How to start the process of migration to the cloud?
Change is never easy, especially when it involves a certain degree of risk to move on from the infrastructure which had been running for six to seven years. The risk involved had to be documented in detail beforehand to the team to go after the migration effort. After documentation, the team mapped the journey between the “current state” and the “target state” of the migration process. Once we understood and documented the risk, we actually created the plan for mitigating it. Technology executions are easier when all the stakeholders are together and agree with the decision. The stakeholders should see the value of the risk.
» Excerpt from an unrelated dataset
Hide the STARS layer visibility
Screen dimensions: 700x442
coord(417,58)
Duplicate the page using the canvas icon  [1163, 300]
We decided a time frame of six weeks for our migration process which included a pre-verification checklist, migration and a feedback loop to ensure all subsystems and there is fill cutover to AWS without any downtime.
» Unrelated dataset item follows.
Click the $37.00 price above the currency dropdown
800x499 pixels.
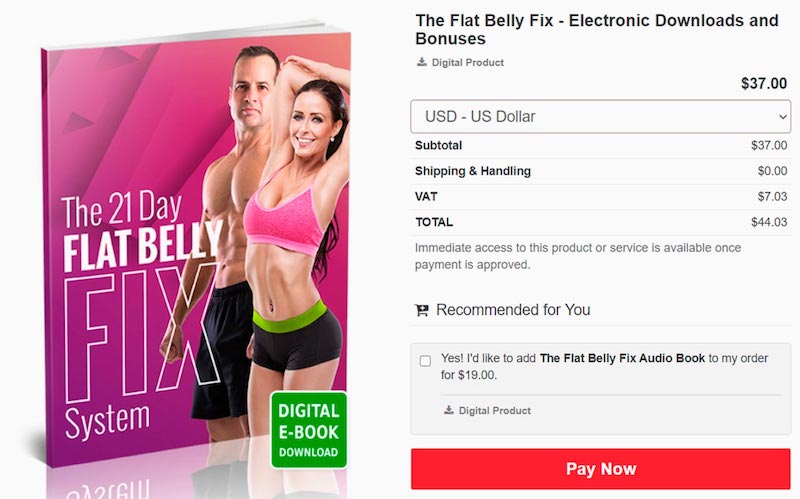(764, 83)
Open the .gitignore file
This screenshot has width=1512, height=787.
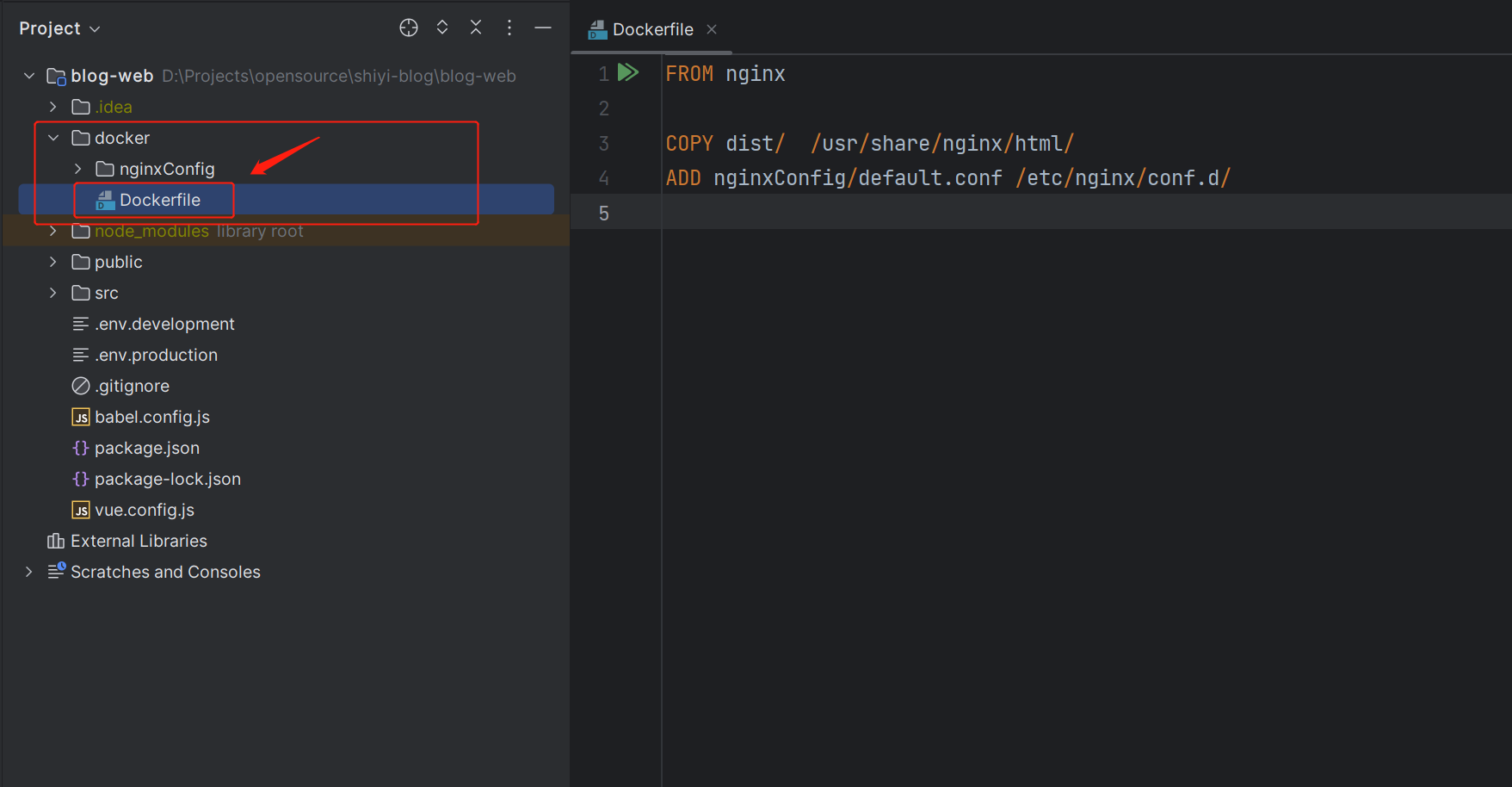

The four-dimensional impact of migration
Migration to the cloud is not just the responsibility of the engineering team. It might be an aspect of tech but impacts the entire business as data is at the core of Near’s business model:
- Reputation Impact: The first and foremost factor for any fast-growing startup is the reputation and relationship it manages with the customers that put trust in it. Hence, this is the first aspect that lays the foundation of other factors to be considered while migration.
- Business Impact: For us, downtime during migration means a direct impact on the terms of revenue. For example, what does product downtime mean in terms of revenue loss in dollars? Keeping this in mind, we worked with all stakeholders to identify the right time slot for migration, so that the impact in terms of revenue is minimal.
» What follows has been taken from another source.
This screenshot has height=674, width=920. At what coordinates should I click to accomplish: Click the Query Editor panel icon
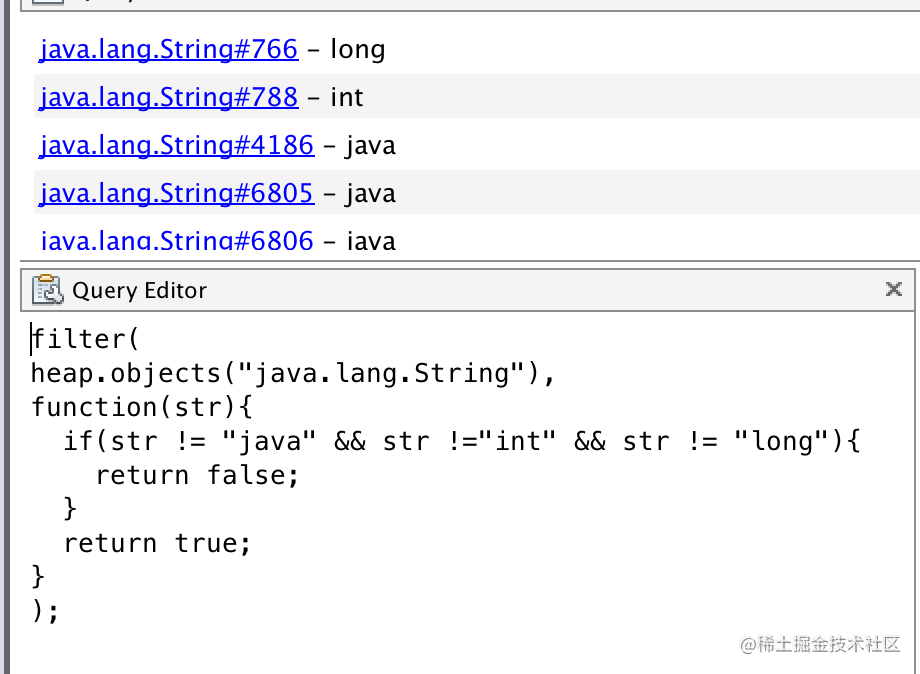tap(47, 290)
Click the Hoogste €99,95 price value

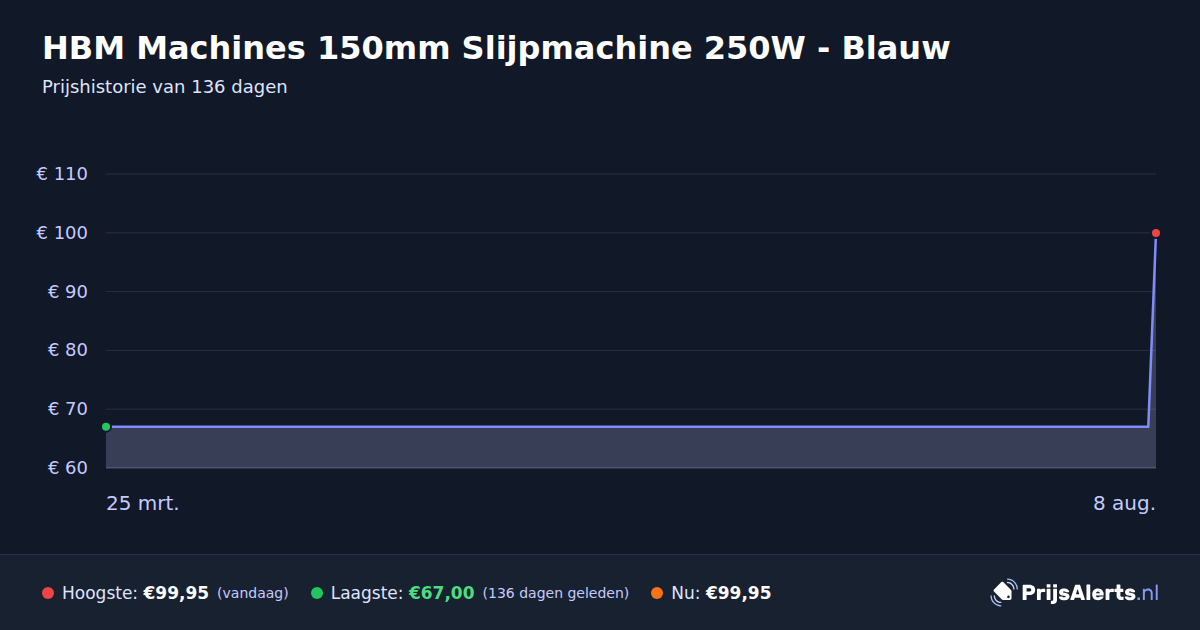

- Customer Impact: This is directly related to the factor concerning reputation. Even though product downtime might be low during migration, there could be a serious impact on the functionalities of products if migration causes unexpected damage and loss to data in turn affecting reputation with customers. If something goes wrong during migration, we were ready to roll back to our on-premises environment.
- Cost Impact: Last but not the least, is the cost vs quality factor while contemplating migration. From a business perspective, the focus is to be cost-efficient. From an engineering perspective, the focus is on the high quality of service. The key is to maintain the balance between the two and for that, we are continuing with our efforts to optimize our platform.
Migrated to the cloud? What next?
Once the entire infrastructure has been successfully migrated to the cloud and the biggest challenge which was to enable scale elastically is achieved, there is more work to be done. This is the time for the engineering team to ensure that the entire platform is continuously optimized to keep the cost under check, and is up to date with services and tech stack to get the maximum benefit out of the cloud. This also helps to monitor real-time changes to critical infrastructure and predict workload contentions.
At Near, privacy is not an afterthought but rather something that is inbuilt by design. This meant that apart from increasing efficiency in real-time monitoring, it was our priority to assess the security of the data at rest and in transit. Regulatory compliance laws such as GDPR were an integral part of our planning as we moved numerous heterogeneous datasets meticulously from on-premise infrastructure to the public cloud.
While the volume of data we collect and process continues to increase, this milestone of successfully migrating all the present and future data to the cloud at the right time undoubtedly helps us be a frontrunner in the evolving data economy.